• **Records for the task**
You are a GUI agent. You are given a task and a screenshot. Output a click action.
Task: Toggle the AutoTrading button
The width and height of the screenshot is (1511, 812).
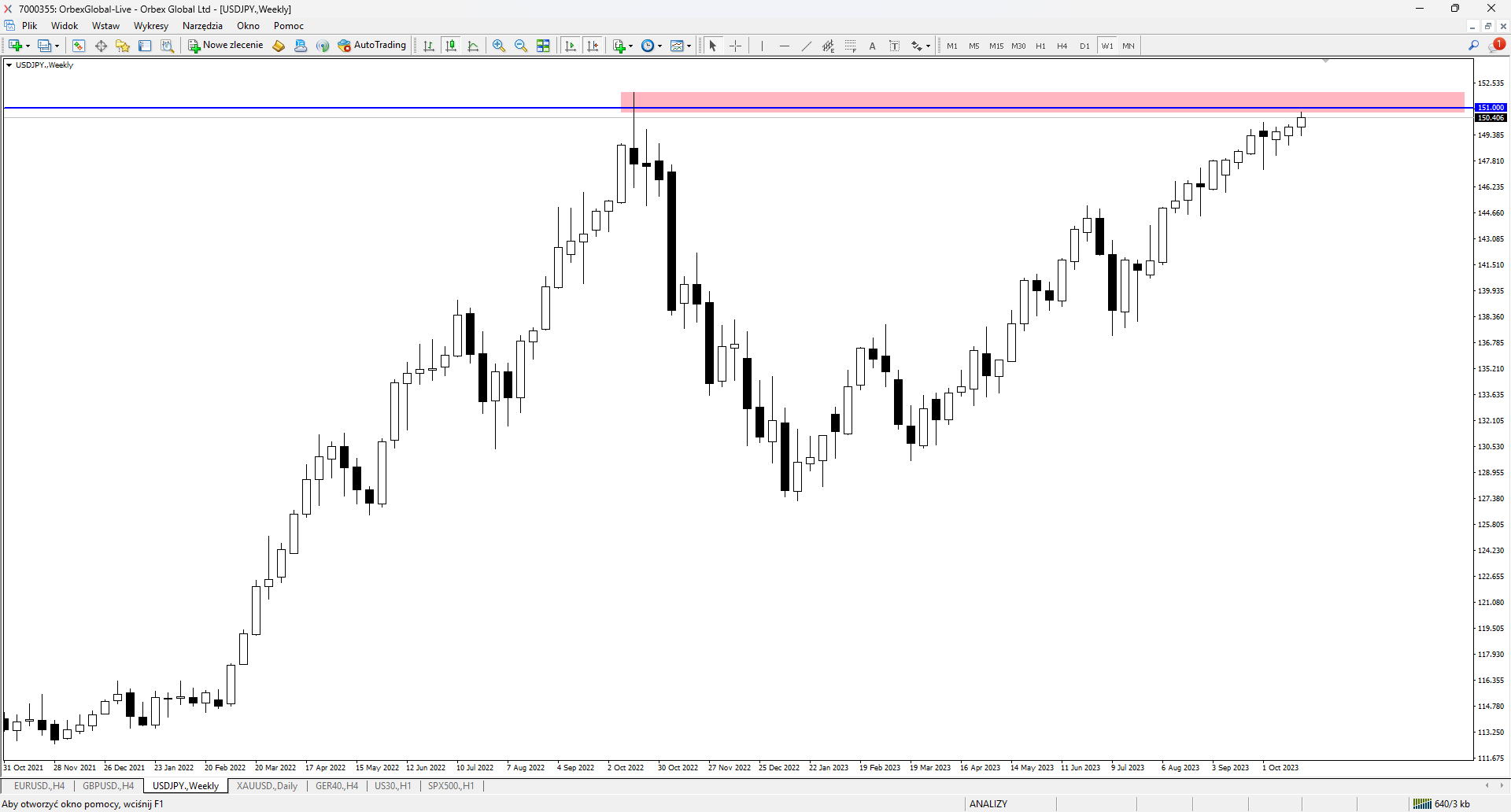(x=372, y=46)
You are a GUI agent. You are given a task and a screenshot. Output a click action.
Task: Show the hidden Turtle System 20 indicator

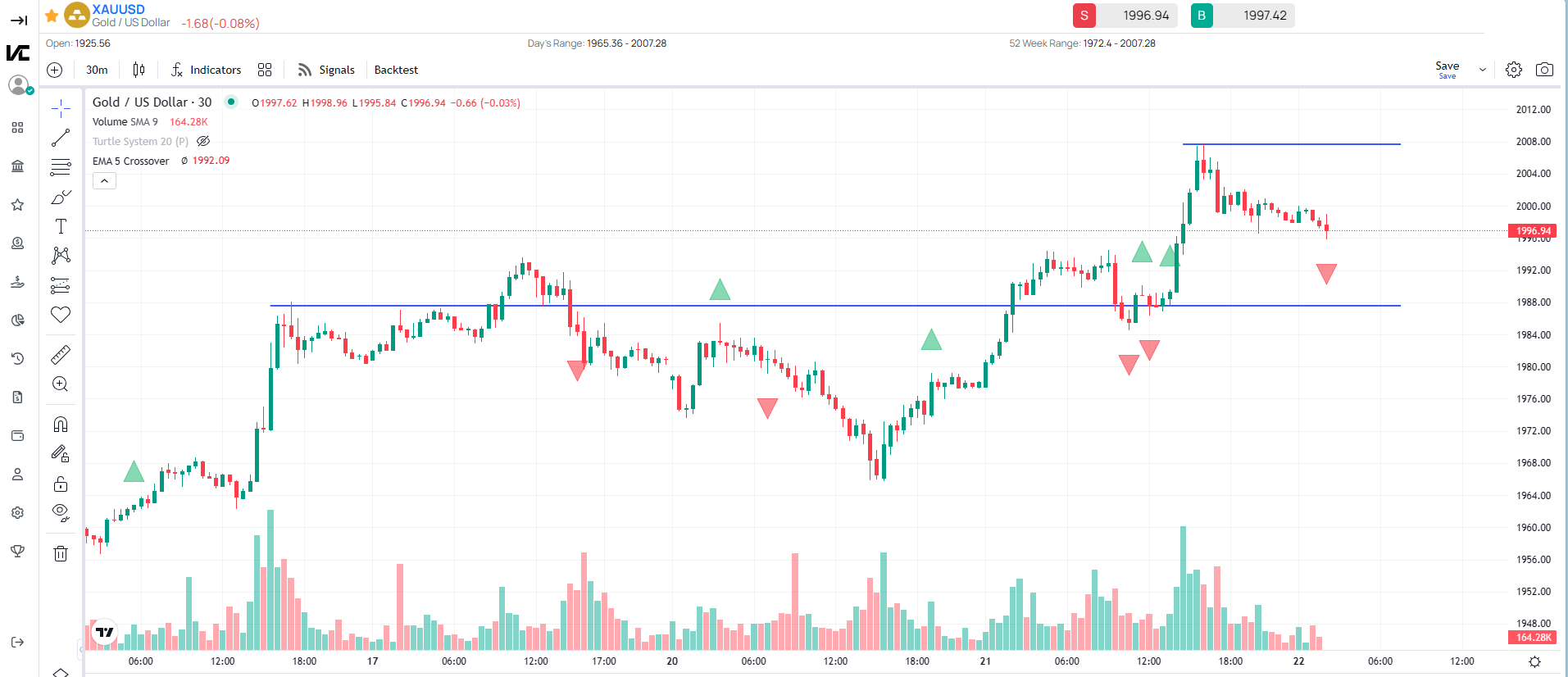coord(204,141)
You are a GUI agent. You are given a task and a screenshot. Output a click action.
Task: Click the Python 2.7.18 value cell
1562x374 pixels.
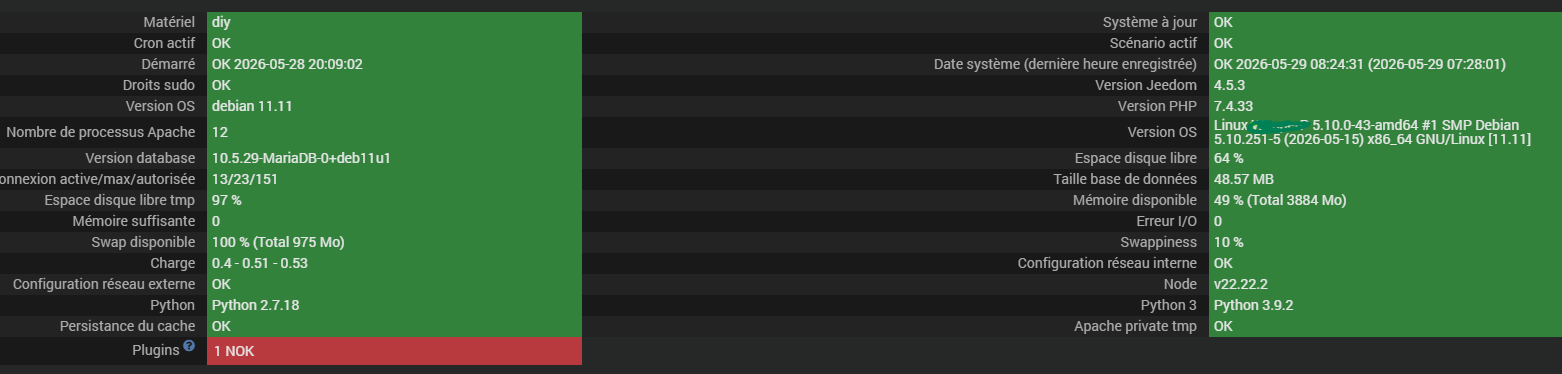coord(394,305)
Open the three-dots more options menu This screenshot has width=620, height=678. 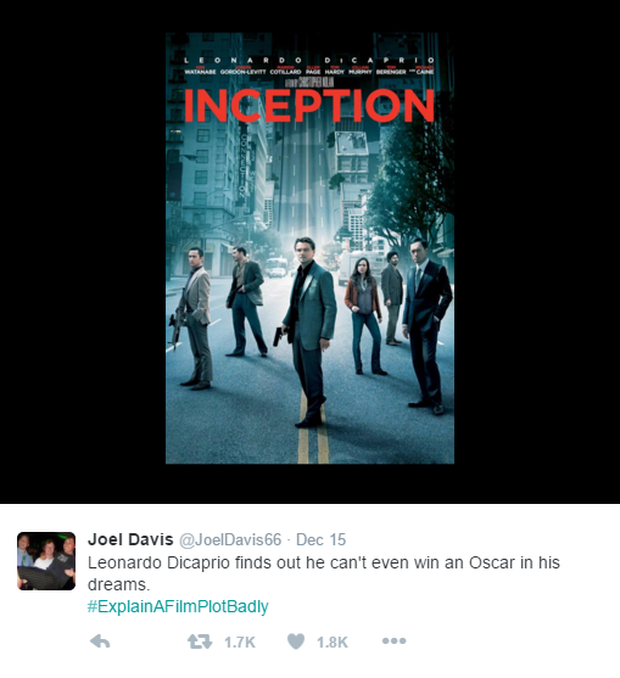(394, 641)
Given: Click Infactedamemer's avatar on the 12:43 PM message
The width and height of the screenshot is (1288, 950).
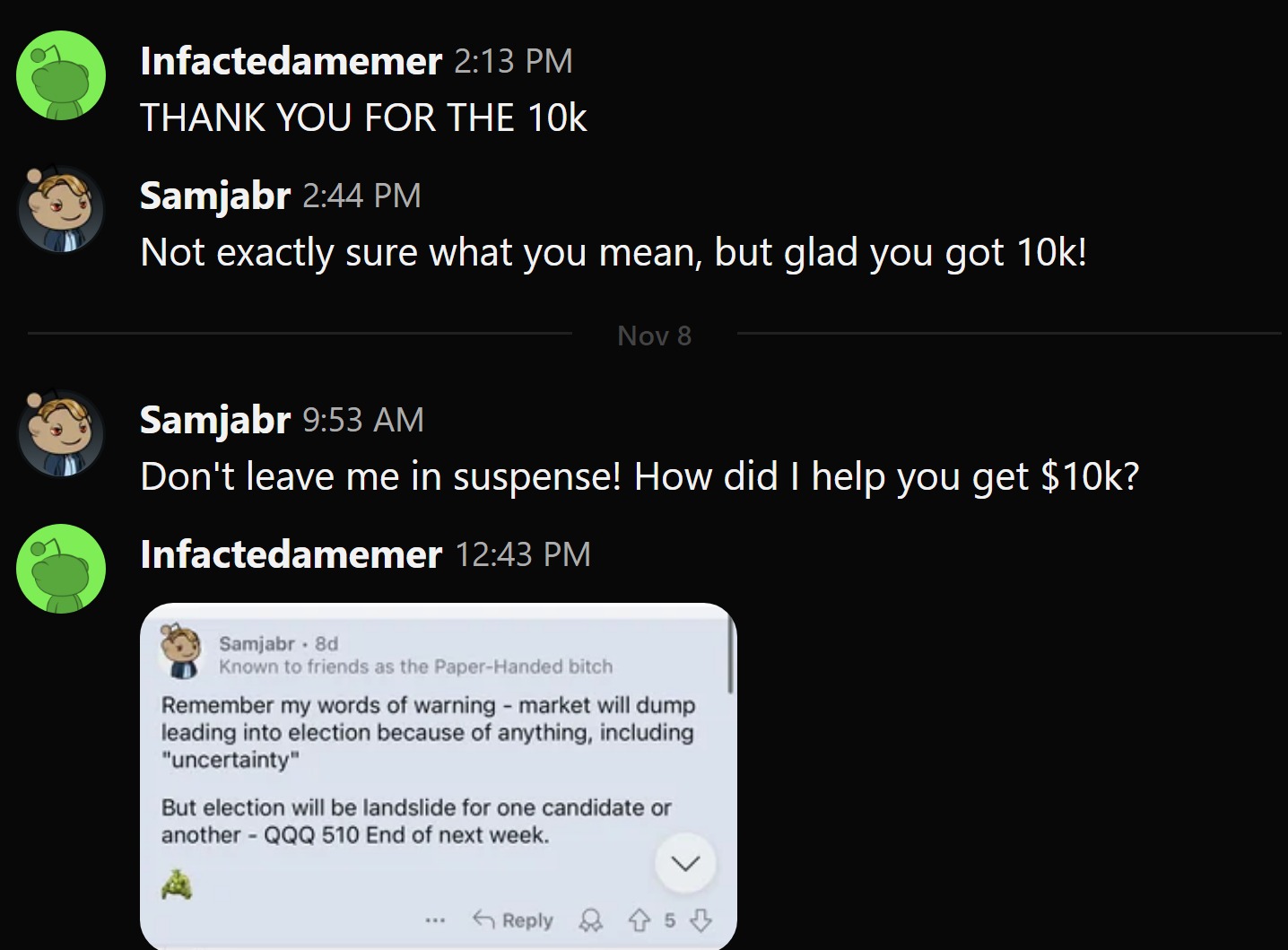Looking at the screenshot, I should 61,569.
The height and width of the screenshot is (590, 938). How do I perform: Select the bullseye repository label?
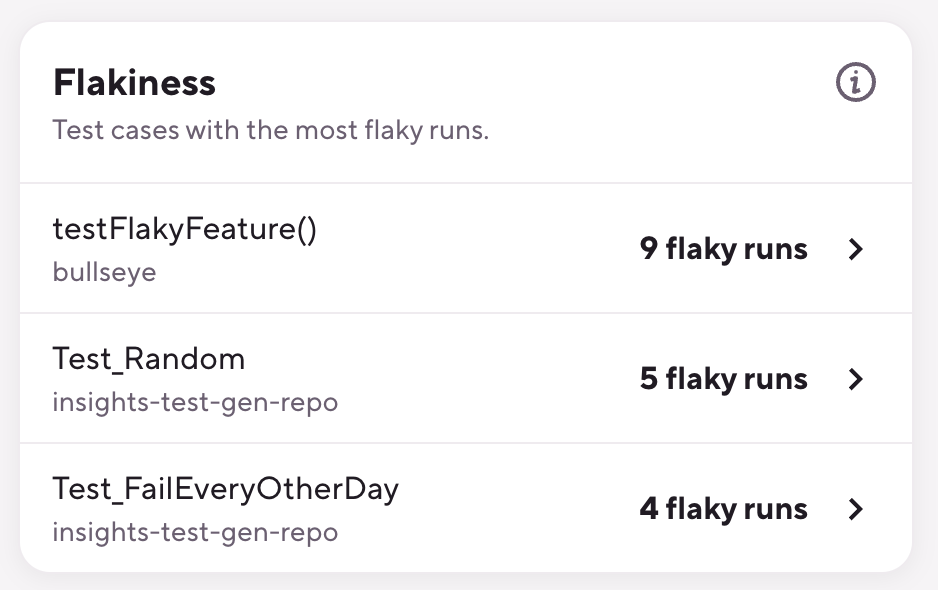coord(104,271)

• **What this task involves**
With pictures omitted, restate exactly every line from the one containing "Given: Click Infactedamemer's" through the last line of the material, inclusive.

• **Result of the task**
Given: Click Infactedamemer's avatar on the 12:43 PM message
The width and height of the screenshot is (1288, 950).
Looking at the screenshot, I should 61,569.
The height and width of the screenshot is (590, 938). How do I perform: Select the bullseye repository label?
coord(104,271)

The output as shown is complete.